Start of Working data

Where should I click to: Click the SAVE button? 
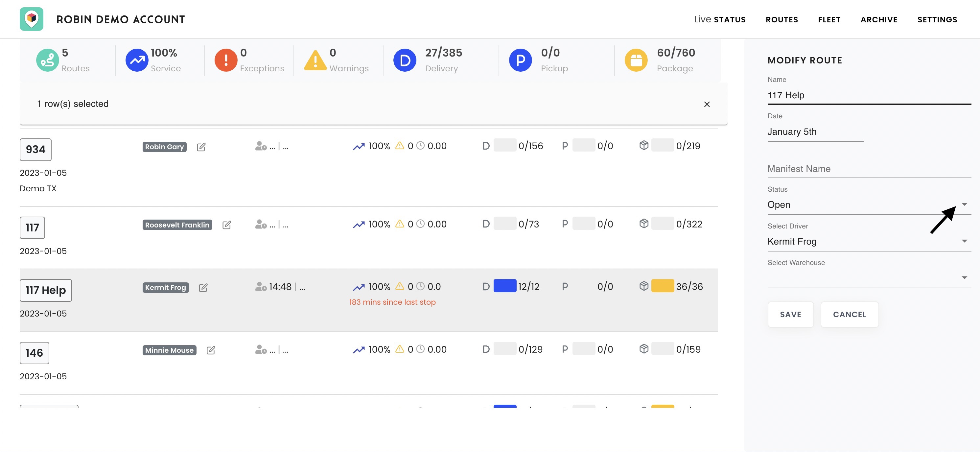click(791, 314)
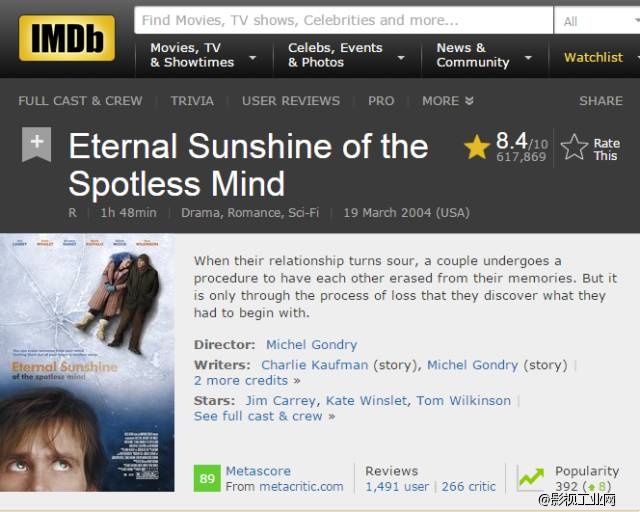Open the FULL CAST & CREW tab
This screenshot has height=512, width=640.
80,101
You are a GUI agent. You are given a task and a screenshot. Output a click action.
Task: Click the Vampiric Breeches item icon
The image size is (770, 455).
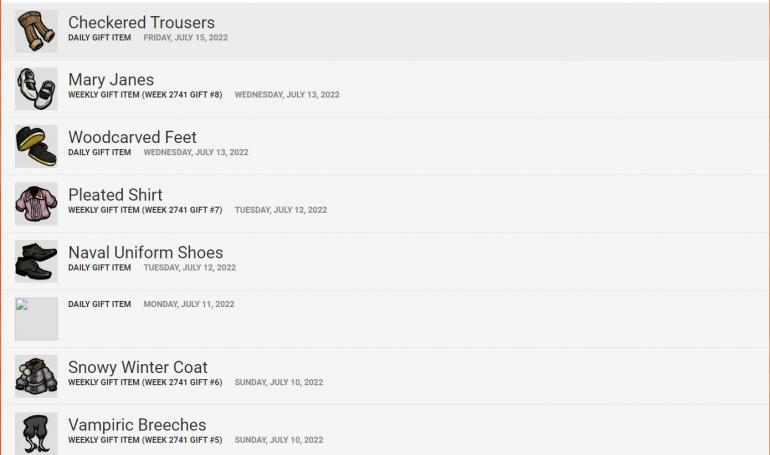point(36,433)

End of Working data

Set down the entries again without change. Leave the pictures out.

Where should I click to: Click the SAVE button? 
click(791, 314)
Open the FULL CAST & CREW tab
This screenshot has height=512, width=640.
80,101
You are a GUI agent. You are given a task and a screenshot. Output a click action.
Task: Click the Vampiric Breeches item icon
The image size is (770, 455).
point(36,433)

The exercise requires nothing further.